Seems to be I might just have a lemon on my hands.


----------



## screature (May 14, 2007)

Rotten luck I think SINC. My 2.16 GHz Macbook Pro has never even had so much as hiccup (knock on wood), but then again maybe I have just had extremely good luck.


----------



## eMacMan (Nov 27, 2006)

I suspect that Apple is like other manufacturers and goes for the best price on optical drives. Which of course makes them an easy target if a manufacturer has a batch of suspect drives. The manufacturer gets rid of the drives and replaces them under warranty without the damage to their reputation that a recall would entail. Apple gets a cheaper drive and good relations when they replace quickly with no hassle. The consumer pays as they are left without a computer during the repair AND may end up with dud CDs or DVDs or even a scratched app or install disk.


----------



## wslctrc (Nov 13, 2007)

I guess I should knock wood as well,2008 2.4g Penryn running without a problem.


----------



## Intense (Mar 7, 2009)

I am speaking from knowing two people that had to replace their boards on their 2006/2007 macbook pros. As well as many members of online forums. So, unfortunately it seems to be somewhat of an expected case to replace the board on the macbook pros

I just hope i have mine backed up before i send it offer to repairs if this ever happens.


----------



## dyrnwyn (Nov 28, 2002)

I had the exact same thing (mid 2007 15" 2.4 GHz MBP).
I put the Mac to sleep and went to work, opened it up when I got to work and NOTHING. DEAD.
No startup chime. I removed and reset the battery, reseated the RAM, tried starting with and without AC power. NOTHING.
I promptly took it to Mostly Digital, here in London and they had it repaired in about a day (thanks to everyone there).

In the year and 4 months I've had this MBP, I've had the battery replaced, the LCD replaced (the white spots issue), the superdrive replaced and now the entire Logicboard. Essentially I have a brand new computer (thank you Applecare). All repairs were done at Mostly Digital.
Without Applecare, I'd have spent more on repairs than what I paid for the computer in the first place.
What do you guys think? Should I pester Apple about replacing the whole computer?
how do I go about doing that?


----------



## monokitty (Jan 26, 2002)

dyrnwyn said:


> Should I pester Apple about replacing the whole computer?
> how do I go about doing that?


If your MBP is currently working fine, you have no case.
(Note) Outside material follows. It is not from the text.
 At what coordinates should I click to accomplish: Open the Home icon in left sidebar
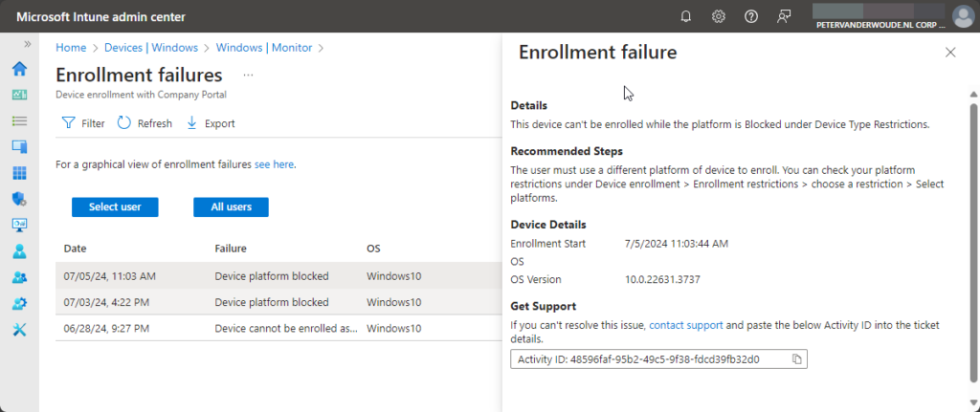tap(19, 69)
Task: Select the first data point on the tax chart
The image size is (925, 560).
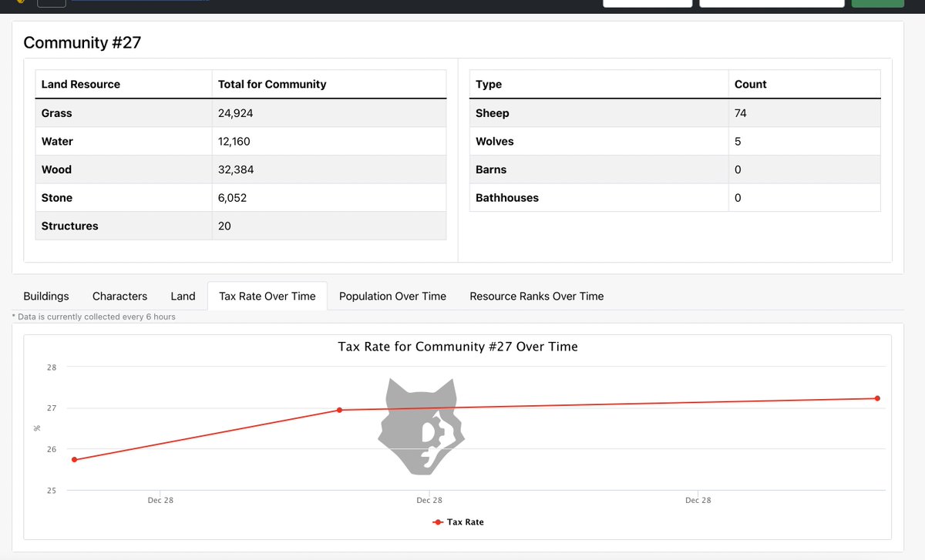Action: click(x=74, y=459)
You can only present your case for a replacement if your unit is currently non-functional.


----------



## imobile (Oct 6, 2007)

*Uh oh..... these tales of woe are scary stuff*



dyrnwyn said:


> I had the exact same thing (mid 2007 15" 2.4 GHz MBP).
> I put the Mac to sleep and went to work, opened it up when I got to work and NOTHING. DEAD.
> No startup chime. I removed and reset the battery, reseated the RAM, tried starting with and without AC power. NOTHING.
> I promptly took it to Mostly Digital, here in London and they had it repaired in about a day (thanks to everyone there).
> ...


Scary stuff....
I'm upgrading from a Nov 2004 iBook 1.34GHz which has been PERFECT for 51 months!
Still is!

Only had my refurb MBP 2.5GHz for a month.... was a great price ($C1599 = $US1250 at current exchange!)
So far so good, but these stories are scary.
Guess I'll opt for Apple Care before the end of the year!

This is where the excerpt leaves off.